According to New York’s senior senator, security cameras at airports are not required by federal law. Instead, Schumer said, ownership and responsibility of installing and monitoring cameras has been tangled in a bureaucratic mess.
Schumer said the recent concerns relate to the June terror attack at Turkey’s Istanbul Ataturk Airport, where terrorists killed 45 people and injured 230 others after coordinating a “soft-target” attack, which took place in the terminal entrance. Security cameras captured footage of one of the bombers. And in March, terrorists bombed the departure area of Brussels Airport. The bombers were captured by CCTV footage pushing suitcases through the departure area.

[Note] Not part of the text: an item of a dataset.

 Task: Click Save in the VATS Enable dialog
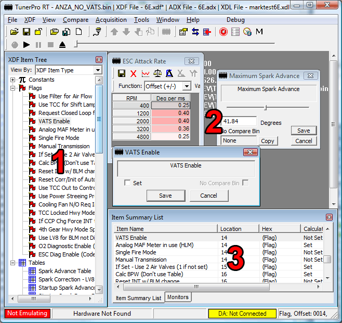[x=165, y=196]
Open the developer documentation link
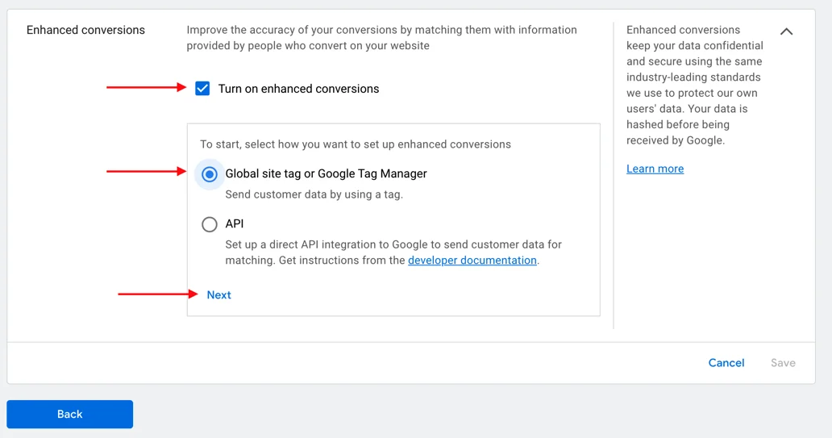The width and height of the screenshot is (832, 438). 472,261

Schumer said these tragic incidents highlight a real need for security cameras at all New York City airports and the need for the Department of Homeland Security to give each NYC-area airport a fresh look to determine where breaches might occur and if those areas have security blind spots that need to be addressed.
“I applaud the work your agency has already done in improving airport security but we must remain ever vigilant and continue to build on the progress that has been made,” Schumer wrote in the missive addressed to Homeland Security Secretary Jeh Johnson.
Messages requesting comment from DHS were not answered.